ESTONIAN NATIONAL OPERA SYMPHONY CONCERT
March 7, 2024 in the Estonia Concert Hall. Inetrmission order.
Conductor: Arvo Volmer
Soloist: Kristel Pärtna (soprano)
Estonian National Opera Chorus and Orchestra
Estonian National Opera Orchestra conducted by Arvo Volmer will perform all symphonies by Jean Sibelius within the series of Estonian National Opera symphony concerts.
Gabriel Fauré Suite “Pélleas et Mélisande”, Op. 80
The musicality of Maurice Maeterlinck’s play “Pelléas et Mélisande” inspired Gabriel Fauré to compose his incidental music (1898), Claude Debussy his famous opera (1902) and Arnold Schönberg his symphonic poem (1903). In 1898, Fauré accepted a commission to write incidental music for the play’s first English language production in London. The composer worked under a great time constraint, recycling previously written music and asking his student, Charles Koechlin to provide the orchestrations for the small theatre ensemble. Later Fauré returned to the music and provided his own orchestrations for the concert suite (1912), adding his famous “Sicilienne”, which may have been conceived for the incidental music of Moliére’s “Le Bourgeois gentilhomme”.
Fauré’s music is elegant, serene, and magical, reflecting the emotional, atmospheric and symbolist approach of the drama.
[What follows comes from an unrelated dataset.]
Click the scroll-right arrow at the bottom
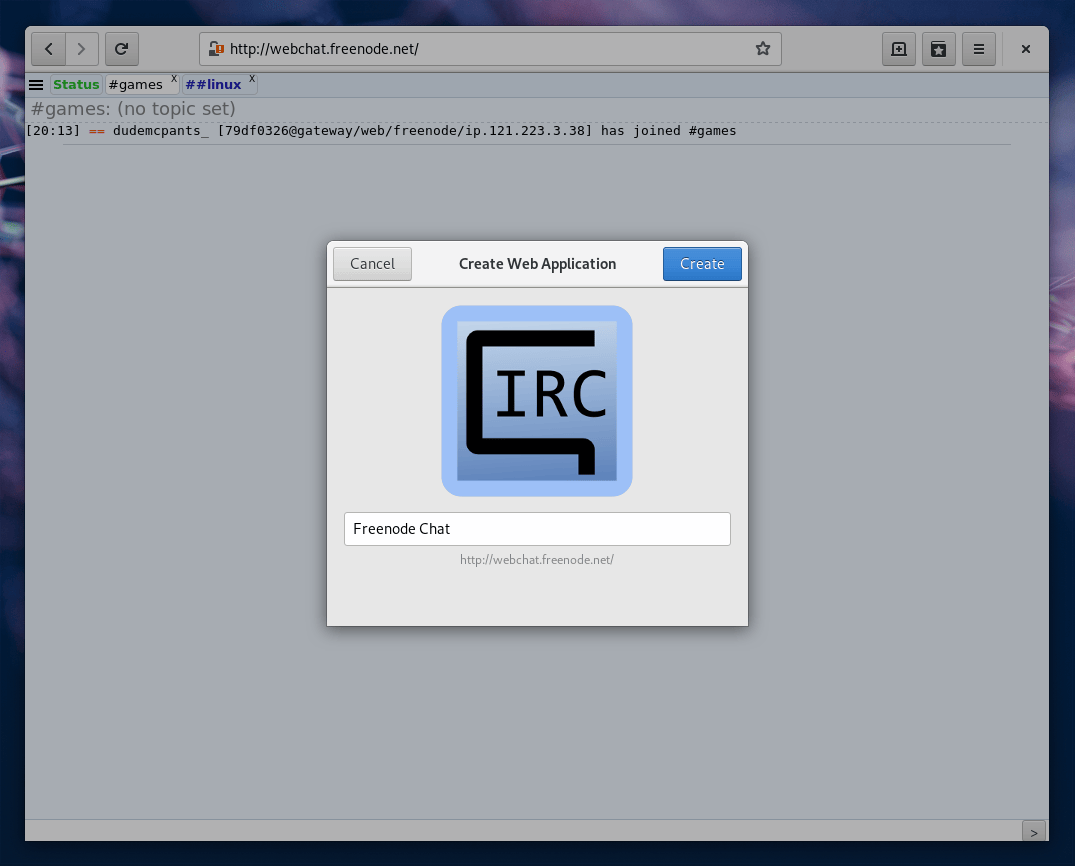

Jean Sibelius’ Symphony No. 6 may be his most enigmatic symphony. It doesn’t offer the kind of heroic and triumphant journey we experience in the Second and Fifth Symphonies, or the strange, brooding darkness of the Fourth. Instead, it drifts through a soundscape which is shimmering, austere, and mysterious. “The Sixth Symphony always reminds me of the scent of the first snow,” said Sibelius. The music is full of sheen, bright colours as high strings blend with flutes, and occasionally harp as if sunlight was glinting off of freshly fallen snow. Through a sense of shivering mystery, there are bursts of joy, but there are also moments of darkness which pop up suddenly, without any warning.
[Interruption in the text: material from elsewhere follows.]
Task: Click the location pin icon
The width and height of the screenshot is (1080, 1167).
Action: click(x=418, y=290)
Francis Poulenc (1899–1963) was born in Paris. He became widely known while still a young man and his fame was promoted by cooperation with the Ballets Russes and Sergei Diaghilev. French musicologist Claude Rostand has characterised Francis Poulenc as a composer who is equally inhabited by a monk and a dandy in love, a peasant and a gentle rascal, stressing the creative versatility of the composer. His works often combined seriousness and a true Parisian style evoking memories of a Parisian music hall.
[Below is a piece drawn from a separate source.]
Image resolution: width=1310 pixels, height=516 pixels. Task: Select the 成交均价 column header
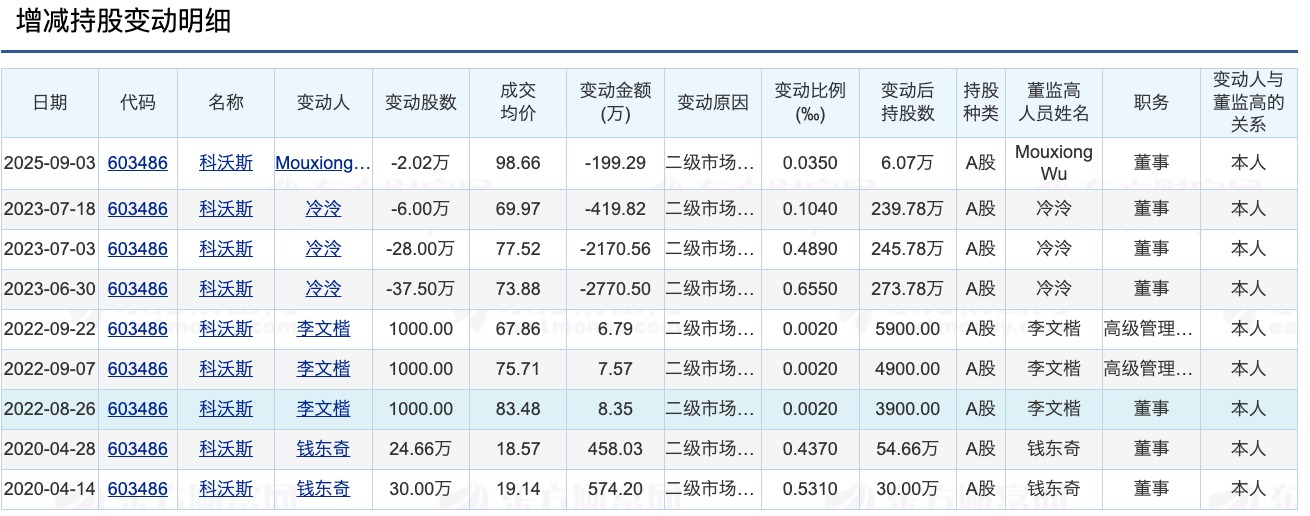click(x=517, y=102)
Poulenc wrote the Stabat Mater in response to the death of his friend, theatre artist Christian Bérard. He considered writing a Requiem, but, after returning to the shrine of the Black Virgin of Rocamadour, he chose instead the more human text of the Stabat Mater, a 13th century poem depicting the sorrow of Mary as she stands at the foot of the Cross. Poulenc’s Stabat Mater premiered in 1951 at the Strasbourg Festival.
The Stabat Mater is primarily a serious and pious work. However, the composer breaks character in a few movements, making the work speak personally, spiritually, but in a worldly cloak. Of the Stabat Mater, the composer wrote, “I think I have three good religious works. May they spare a few days of purgatory, if I do narrowly avoid going to hell.”